Age differences between sexual partners in the United States.Fam Plann Perspect. 1999 Jul-Aug; 31(4):160-7.FP
Researchers have examined the age of partners of young women at first intercourse and of young women who have given birth, but little is known about the age of partners of young women in current sexual relationships or young women who have had an abortion.
Data from the 1995 National Survey of Family Growth (NSFG) were used to examine age differences between women and their current partner and women's use of contraceptives at last intercourse, by marital status and by the age difference between women and their partner. Data from the NSFG and the 1994-1995 Alan Guttmacher Institute Abortion Patient Survey, with supplemental information from other sources, were used to estimate 1994 pregnancy rates for women by their age and marital status, according to the age difference between the women and their partner.
Among all sexually active women aged 15-44, 10% had a partner who was three or more years younger, 52% a partner who was within two years of their age, 20% a partner who was 3-5 years older, and 18% a partner who was six or more years older. In contrast, 64% of sexually active women aged 15-17 had a partner within two years of their age, 29% a partner who was 3-5 years older, and 7% a partner who was six or more years older. Among women younger than 18, the pregnancy rate among those with a partner who was six or more years older was 3.7 times as high as the rate among those whose partner was no more than two years older. Among women younger than 18 who became pregnant, those with a partner who was six or more years older were less likely to have an unintended pregnancy (70%) or to terminate an unintended pregnancy (21%) than were those whose partner was no more than two years older (82% and 49%, respectively).
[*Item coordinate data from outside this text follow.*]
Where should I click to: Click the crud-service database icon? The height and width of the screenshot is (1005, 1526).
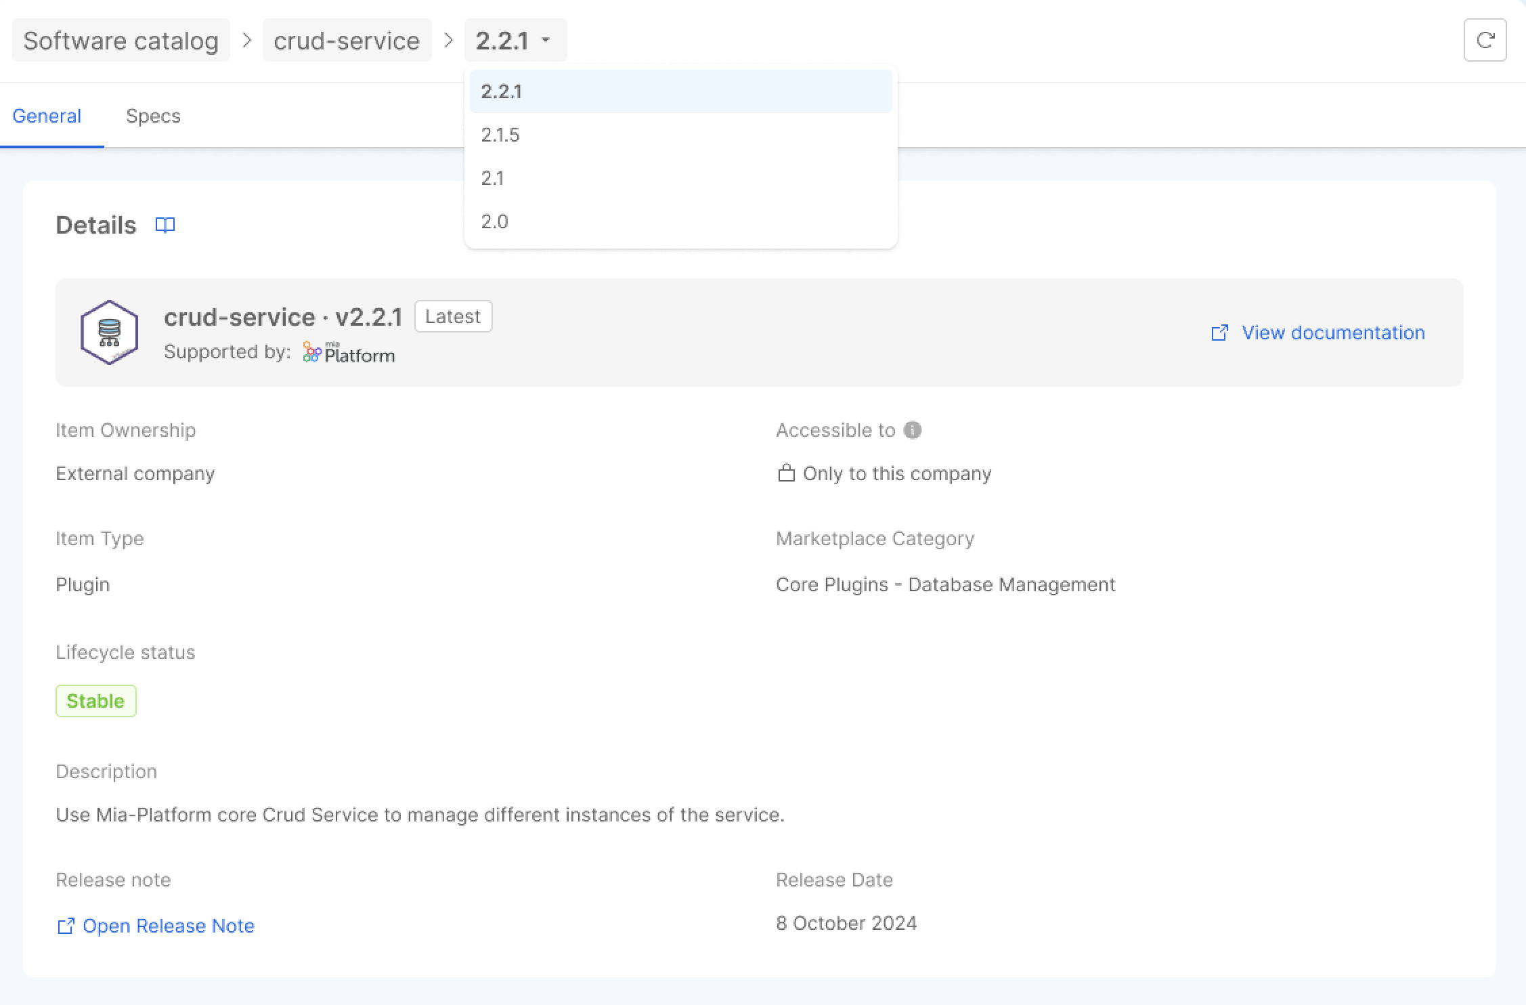pyautogui.click(x=109, y=331)
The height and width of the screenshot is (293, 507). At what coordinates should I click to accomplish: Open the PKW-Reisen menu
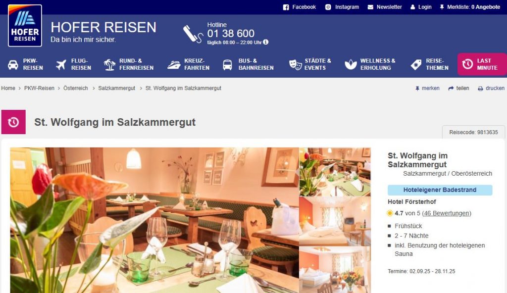point(26,64)
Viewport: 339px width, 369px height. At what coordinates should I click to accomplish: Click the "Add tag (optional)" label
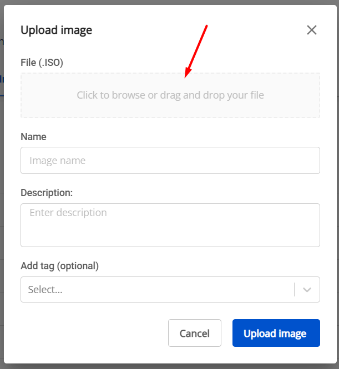tap(59, 266)
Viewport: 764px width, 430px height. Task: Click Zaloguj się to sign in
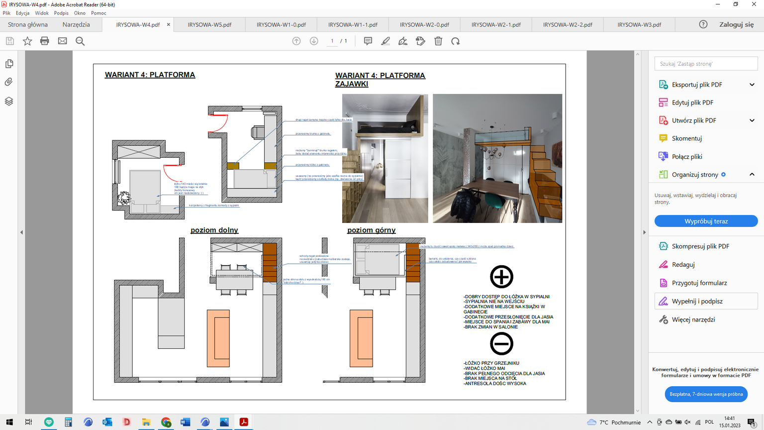pyautogui.click(x=736, y=24)
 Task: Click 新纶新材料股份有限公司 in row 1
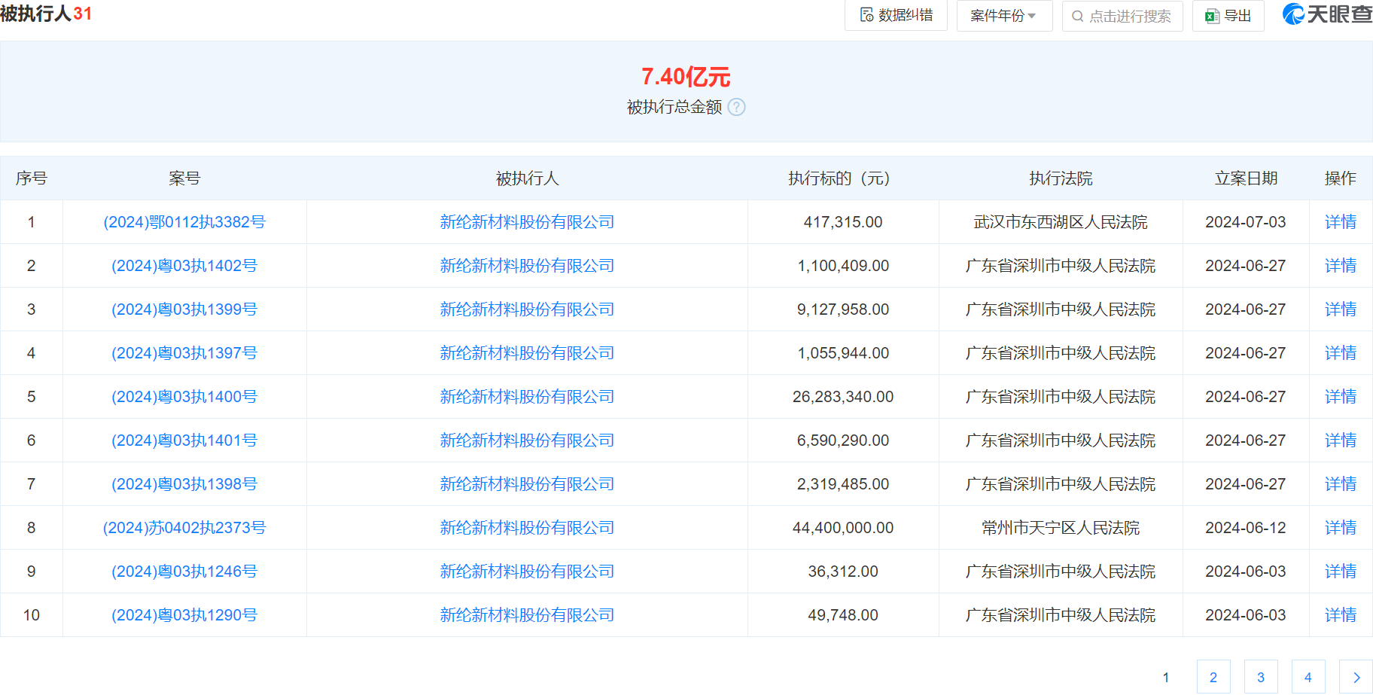pos(527,222)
Among women younger than 18 who were at risk of unintended pregnancy, 66% of those who had a partner who was six or more years older had practiced contraception at last sex, compared with 78% of those with a partner within two years of their own age. Young women who were Catholic and those who had first had sex with their partner within a relatively committed relationship were less likely to be involved with a man who was six or more years older than were young women who were Protestants and those who first had sex with their partner when they were dating, friends or had just met. Young women who had ever been forced to have sex were twice as likely as those who had not to have a partner who was 3-5 years older.
Although the proportion of 15-17-year-old women who have a much older partner is small, these adolescents are of concern because of their low rate of contraceptive use and their relatively high rates of pregnancy and birth. Research is needed to determine why some young women have relationships with an older man, and how their partner's characteristics affect their reproductive behavior.